=== Begin Enclosure ===

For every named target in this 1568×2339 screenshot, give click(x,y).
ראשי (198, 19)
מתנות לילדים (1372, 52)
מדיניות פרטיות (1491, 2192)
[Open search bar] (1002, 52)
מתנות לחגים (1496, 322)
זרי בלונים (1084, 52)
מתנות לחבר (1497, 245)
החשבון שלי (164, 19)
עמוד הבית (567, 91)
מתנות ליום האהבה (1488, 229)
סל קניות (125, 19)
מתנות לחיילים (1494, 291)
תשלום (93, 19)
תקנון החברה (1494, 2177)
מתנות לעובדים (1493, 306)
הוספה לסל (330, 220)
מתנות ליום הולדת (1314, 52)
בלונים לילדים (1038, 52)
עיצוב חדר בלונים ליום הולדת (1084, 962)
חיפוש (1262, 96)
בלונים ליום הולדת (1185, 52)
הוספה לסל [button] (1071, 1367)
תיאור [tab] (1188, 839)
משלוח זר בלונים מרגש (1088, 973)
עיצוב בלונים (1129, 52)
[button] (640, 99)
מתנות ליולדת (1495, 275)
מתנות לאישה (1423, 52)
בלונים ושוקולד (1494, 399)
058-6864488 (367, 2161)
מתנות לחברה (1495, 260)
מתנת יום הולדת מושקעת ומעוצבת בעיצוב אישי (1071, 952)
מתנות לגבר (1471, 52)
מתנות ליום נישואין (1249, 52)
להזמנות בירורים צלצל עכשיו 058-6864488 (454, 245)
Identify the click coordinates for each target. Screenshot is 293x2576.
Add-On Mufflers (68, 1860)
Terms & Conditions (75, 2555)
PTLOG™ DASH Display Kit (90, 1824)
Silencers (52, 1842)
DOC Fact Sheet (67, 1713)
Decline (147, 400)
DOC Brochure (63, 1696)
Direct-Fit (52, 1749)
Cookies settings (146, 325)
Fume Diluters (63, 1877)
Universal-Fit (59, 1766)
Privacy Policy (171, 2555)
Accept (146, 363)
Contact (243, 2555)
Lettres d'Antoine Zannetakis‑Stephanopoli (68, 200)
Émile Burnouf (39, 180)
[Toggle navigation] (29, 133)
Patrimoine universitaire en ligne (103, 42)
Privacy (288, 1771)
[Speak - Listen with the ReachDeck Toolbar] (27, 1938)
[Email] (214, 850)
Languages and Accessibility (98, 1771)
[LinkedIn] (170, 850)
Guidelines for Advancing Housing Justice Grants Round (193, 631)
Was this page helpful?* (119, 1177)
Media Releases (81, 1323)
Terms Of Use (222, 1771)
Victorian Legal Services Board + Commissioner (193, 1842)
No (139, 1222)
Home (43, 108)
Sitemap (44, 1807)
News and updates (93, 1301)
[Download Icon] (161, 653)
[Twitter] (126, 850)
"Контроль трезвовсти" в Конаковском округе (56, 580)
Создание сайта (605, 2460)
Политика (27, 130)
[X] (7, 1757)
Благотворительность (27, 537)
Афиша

=== End Enclosure ===

Copy all lines from the material above that hold the word "ליום".

▶ EXERCISE RESPONSE
מתנות ליום האהבה (1488, 229)
מתנות ליום הולדת (1314, 52)
עיצוב חדר בלונים ליום הולדת (1084, 962)
בלונים ליום הולדת (1185, 52)
מתנות ליום נישואין (1249, 52)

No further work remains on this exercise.